Еще, по их словам, в Буэнос-Айресе было заметно больше полусотни образованных товарищей, а основную массу населения составляли абсолютно безграмотные крестьяне. Но размер этой «массы» борцуны за свободу тоже представляли себе… очень примерно: на мой прямой вопрос они, долго совещаясь и споря, ответили, что в провинции всего народу «много», в пределах от ста до двухсот тысяч человек.

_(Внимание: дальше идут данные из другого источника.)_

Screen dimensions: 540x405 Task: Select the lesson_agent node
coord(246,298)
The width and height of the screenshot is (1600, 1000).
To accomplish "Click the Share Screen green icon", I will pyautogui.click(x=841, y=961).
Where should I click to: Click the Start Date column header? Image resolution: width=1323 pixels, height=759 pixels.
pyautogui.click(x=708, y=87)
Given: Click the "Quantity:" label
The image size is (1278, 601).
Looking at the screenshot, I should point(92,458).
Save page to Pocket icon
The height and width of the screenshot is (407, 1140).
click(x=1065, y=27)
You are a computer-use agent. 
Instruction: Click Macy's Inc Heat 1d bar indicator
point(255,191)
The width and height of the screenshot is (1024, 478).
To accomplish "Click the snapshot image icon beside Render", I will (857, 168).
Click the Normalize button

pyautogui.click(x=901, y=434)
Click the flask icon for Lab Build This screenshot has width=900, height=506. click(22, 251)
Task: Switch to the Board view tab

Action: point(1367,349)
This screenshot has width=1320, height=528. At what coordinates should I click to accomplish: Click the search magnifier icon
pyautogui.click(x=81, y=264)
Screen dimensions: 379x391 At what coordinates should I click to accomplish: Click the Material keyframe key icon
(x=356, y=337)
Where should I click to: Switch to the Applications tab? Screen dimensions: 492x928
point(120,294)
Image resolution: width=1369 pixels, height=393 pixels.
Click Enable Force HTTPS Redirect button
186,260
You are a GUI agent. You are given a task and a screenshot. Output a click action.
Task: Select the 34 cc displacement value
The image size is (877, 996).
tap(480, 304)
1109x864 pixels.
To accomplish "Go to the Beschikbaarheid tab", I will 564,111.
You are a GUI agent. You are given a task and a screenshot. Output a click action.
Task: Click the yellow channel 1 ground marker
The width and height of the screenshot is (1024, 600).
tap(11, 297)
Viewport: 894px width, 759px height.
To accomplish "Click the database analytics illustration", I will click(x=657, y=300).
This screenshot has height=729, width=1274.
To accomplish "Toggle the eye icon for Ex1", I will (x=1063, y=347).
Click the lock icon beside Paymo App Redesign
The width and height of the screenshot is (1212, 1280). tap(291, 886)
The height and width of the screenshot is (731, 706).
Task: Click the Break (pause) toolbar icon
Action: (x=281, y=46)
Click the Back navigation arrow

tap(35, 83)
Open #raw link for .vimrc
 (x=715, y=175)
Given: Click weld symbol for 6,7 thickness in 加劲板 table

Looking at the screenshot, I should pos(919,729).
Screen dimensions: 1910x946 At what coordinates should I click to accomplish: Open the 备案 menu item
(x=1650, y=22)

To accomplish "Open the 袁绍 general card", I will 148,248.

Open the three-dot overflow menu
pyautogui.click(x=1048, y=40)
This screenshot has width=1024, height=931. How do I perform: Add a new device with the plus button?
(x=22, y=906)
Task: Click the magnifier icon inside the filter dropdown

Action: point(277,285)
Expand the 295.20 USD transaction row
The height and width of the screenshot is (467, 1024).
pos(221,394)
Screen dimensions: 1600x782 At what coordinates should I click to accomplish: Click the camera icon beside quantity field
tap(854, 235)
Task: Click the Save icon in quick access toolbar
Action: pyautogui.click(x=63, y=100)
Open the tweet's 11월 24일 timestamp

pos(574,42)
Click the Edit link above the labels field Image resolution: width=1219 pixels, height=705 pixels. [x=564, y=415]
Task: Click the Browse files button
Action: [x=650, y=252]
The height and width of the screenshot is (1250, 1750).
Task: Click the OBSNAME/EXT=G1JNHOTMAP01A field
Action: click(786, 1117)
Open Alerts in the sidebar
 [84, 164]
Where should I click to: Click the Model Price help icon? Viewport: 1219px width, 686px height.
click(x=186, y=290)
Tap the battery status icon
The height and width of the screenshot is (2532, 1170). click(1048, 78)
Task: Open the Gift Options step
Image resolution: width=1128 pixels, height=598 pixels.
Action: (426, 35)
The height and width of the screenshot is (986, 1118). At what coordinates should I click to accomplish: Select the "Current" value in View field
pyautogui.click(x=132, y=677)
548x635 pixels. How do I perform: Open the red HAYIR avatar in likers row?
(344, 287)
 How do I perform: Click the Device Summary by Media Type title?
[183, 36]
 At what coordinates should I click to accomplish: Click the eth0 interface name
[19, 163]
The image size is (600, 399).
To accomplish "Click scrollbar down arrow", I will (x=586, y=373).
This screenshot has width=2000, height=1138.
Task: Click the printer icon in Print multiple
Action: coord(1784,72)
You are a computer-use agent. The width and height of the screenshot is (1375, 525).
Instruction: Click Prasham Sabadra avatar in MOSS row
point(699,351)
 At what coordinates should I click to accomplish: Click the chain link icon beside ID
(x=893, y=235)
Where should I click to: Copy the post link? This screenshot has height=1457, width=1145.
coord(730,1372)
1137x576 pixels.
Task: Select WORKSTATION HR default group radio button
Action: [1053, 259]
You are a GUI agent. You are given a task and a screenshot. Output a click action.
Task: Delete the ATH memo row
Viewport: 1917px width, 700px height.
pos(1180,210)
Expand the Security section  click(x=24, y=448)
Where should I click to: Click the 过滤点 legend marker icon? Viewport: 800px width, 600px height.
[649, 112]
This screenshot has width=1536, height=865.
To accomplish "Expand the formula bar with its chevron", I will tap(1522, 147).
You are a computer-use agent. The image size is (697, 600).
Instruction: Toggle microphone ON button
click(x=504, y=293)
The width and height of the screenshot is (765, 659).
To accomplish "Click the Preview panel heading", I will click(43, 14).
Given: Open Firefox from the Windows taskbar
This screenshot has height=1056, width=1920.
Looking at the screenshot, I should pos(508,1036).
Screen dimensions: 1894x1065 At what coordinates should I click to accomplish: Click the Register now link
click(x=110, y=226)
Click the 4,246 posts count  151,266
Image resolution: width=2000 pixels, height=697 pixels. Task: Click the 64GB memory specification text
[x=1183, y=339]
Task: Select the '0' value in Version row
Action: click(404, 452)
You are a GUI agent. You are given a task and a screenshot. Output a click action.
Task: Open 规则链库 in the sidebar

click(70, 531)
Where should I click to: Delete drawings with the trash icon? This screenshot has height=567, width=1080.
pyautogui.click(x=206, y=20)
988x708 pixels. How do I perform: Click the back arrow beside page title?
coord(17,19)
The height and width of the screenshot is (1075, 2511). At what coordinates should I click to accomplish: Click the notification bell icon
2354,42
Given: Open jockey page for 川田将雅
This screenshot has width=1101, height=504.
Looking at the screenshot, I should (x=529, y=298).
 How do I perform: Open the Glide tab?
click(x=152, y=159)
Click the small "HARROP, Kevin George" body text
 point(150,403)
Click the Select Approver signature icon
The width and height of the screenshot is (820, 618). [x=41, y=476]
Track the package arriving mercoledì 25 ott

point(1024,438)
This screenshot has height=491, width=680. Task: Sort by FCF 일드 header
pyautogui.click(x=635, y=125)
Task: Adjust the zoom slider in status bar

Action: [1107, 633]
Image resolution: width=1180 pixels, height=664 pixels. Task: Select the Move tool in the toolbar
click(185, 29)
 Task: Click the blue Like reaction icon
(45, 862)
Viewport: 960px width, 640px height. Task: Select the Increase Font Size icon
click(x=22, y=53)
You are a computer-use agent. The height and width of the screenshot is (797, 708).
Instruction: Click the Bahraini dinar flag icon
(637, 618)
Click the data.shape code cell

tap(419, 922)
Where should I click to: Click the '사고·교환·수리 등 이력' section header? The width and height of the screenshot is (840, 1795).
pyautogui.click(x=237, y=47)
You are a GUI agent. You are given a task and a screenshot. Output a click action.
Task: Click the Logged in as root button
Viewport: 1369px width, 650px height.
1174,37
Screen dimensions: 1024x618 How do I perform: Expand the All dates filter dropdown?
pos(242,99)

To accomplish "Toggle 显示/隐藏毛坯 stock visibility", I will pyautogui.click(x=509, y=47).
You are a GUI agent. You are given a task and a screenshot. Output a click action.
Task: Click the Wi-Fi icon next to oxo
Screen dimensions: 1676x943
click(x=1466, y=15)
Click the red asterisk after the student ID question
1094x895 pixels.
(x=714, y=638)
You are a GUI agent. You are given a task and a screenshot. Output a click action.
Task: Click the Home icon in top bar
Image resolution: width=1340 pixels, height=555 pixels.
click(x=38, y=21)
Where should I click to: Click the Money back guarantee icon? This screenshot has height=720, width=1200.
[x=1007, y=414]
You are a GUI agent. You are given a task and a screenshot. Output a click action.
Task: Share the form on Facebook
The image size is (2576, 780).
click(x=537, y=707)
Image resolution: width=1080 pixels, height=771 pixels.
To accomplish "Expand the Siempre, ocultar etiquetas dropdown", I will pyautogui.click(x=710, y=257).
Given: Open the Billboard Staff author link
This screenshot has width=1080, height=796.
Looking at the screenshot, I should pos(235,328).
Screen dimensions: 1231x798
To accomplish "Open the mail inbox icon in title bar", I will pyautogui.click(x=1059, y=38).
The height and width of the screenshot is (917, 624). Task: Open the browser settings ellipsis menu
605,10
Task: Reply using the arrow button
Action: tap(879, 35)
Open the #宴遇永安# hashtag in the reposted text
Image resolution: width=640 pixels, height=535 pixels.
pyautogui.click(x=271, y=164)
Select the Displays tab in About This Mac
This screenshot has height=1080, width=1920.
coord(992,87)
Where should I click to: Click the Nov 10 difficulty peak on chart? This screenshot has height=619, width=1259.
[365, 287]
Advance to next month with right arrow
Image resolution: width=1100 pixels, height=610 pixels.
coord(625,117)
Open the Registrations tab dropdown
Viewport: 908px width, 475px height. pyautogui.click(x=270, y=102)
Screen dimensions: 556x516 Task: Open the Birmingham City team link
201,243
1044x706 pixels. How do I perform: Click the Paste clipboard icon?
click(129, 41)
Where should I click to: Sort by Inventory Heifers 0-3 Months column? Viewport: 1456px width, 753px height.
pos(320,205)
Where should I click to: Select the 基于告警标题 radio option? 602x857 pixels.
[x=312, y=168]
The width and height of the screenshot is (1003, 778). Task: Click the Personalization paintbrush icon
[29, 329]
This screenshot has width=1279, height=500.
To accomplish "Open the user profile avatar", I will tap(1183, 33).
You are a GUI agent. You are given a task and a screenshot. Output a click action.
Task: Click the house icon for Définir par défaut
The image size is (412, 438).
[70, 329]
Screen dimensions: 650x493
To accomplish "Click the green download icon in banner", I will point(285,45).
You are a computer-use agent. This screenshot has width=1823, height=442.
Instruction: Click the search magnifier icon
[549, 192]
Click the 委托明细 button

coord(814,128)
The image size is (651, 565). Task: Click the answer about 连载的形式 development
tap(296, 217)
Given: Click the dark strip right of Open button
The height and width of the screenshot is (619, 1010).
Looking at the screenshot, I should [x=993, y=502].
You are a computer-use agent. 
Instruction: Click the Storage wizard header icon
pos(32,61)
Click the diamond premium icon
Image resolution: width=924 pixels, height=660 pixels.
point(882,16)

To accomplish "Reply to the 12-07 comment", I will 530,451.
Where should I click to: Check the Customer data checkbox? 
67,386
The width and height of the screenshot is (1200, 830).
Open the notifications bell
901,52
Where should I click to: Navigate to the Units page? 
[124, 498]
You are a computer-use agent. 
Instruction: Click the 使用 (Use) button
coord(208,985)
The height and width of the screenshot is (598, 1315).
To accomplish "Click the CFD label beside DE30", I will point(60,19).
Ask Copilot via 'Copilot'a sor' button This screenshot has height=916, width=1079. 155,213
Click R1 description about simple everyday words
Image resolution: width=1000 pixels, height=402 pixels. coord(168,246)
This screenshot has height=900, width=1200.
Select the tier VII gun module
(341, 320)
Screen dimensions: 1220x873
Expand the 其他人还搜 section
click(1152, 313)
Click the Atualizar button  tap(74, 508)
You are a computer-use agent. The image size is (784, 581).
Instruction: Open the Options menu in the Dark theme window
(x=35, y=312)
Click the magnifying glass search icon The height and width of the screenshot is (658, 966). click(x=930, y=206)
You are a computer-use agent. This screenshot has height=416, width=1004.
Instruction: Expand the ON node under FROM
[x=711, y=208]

Я позадавал им еще несколько вопросов, получил столь же расплывчатые ответы — и решил, что с политикой они пусть сами разбираются. У них тут, оказывается, уже почти лет двадцать идет война всех со всеми: то есть с португальцами (и с бразильцами в качестве их наследников), с Соединенными провинциями (то есть с Аргентиной), какие-то постоянные драчки между собой — а я воевать за всех этих донов точно не собираюсь. Так что, пообещав, что при возможности буду отвечать на сугубо технические вопросы, занялся, наконец, изучением собственного «наследства». То есть яхты и всего, что на ней находилось.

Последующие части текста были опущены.